在此背景下,一种新兴的数据安全威胁检测和响应技术(Data Detection and Response,DDR)被提出,并被广泛视为新一代的数据泄露防护方法。在DDR技术方案中,引入了动态监控的概念,可以在包括云在内的各种数字化环境中实现对数据的实时安全监测和响应。为了让企业组织更好地了解这种新兴的数据安全防护方法,本文将对DDR的定义、工作原理、应用价值、威胁模型等进行分析。

DDR的定义与特点

目前的数据泄露防护技术依赖基于提前配置的规则过滤来保护数据的流动,有较高的规则、策略设置要求;同时,DLP需要以数据分级分类作为应用前提。对企业用户而言,手动或半自动化分类数据面临无法克服的挑战,用户很难一致且准确地对他们拥有的全部数据进行识别发现。而DDR是一种自主的数据访问控制方法,可以利用人工智能和自然语言处理(NLP)等先进技术提供内容动态洞察,并根据语义上下文进行风险评估。

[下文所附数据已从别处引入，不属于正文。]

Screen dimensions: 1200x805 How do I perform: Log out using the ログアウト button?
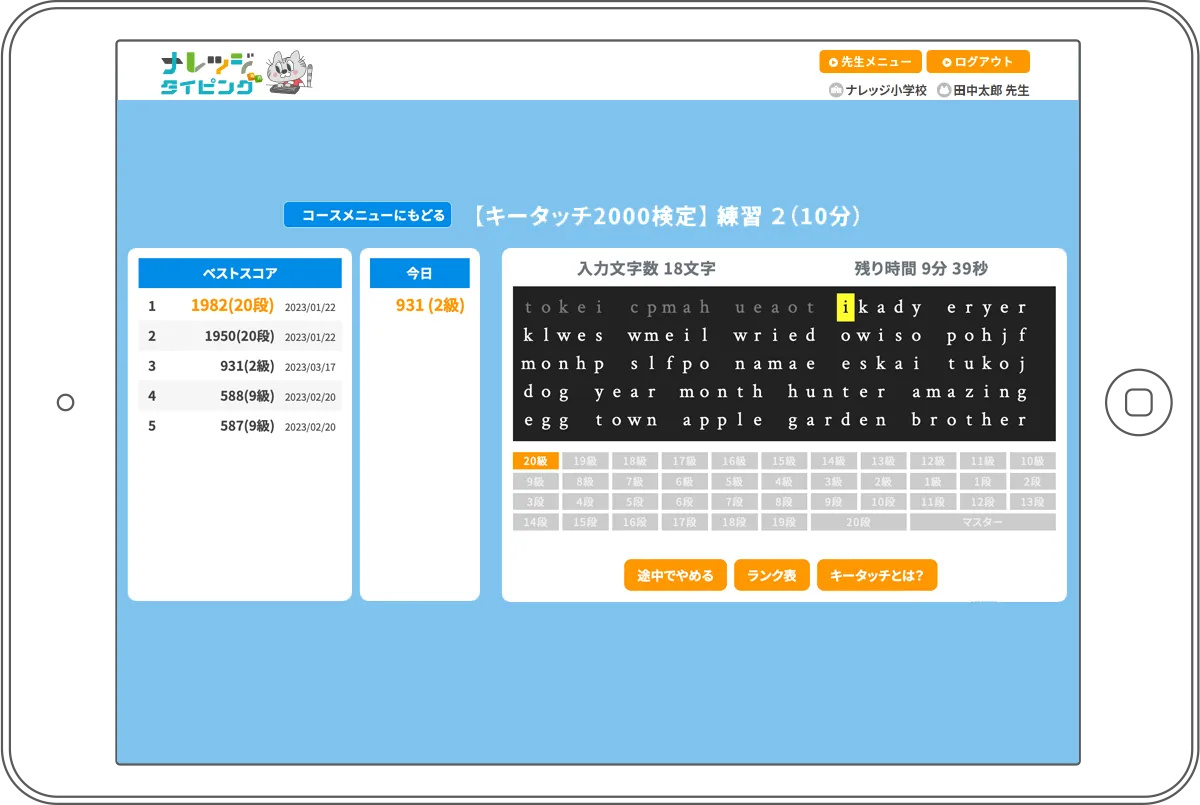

相比传统DLP技术,DDR更加侧重于实时、主动的威胁监测、检测和响应,它能够在CSPM和DSPM等工具提供的静态防御之上补充动态监控能力。简而言之,DDR解决方案是使用实时日志分析来监控数据,并实时检测新出现的数据风险。

在大数据时代,监控每个数据的使用行为并不切实际,因此在DDR方案中需要包括数据安全和风险管理(DSPM)功能,以便发现和分类数据资产。DSPM可以检测出存在风险的数据资产并确定这些风险的优先级,DDR方案会根据DSPM的分析结果重点监控与风险相关的数据资产相关活动。DDR工具会几乎实时地解析与风险数据资产相关的日志,并使用威胁模型来识别可疑活动,例如数据流向外部账户。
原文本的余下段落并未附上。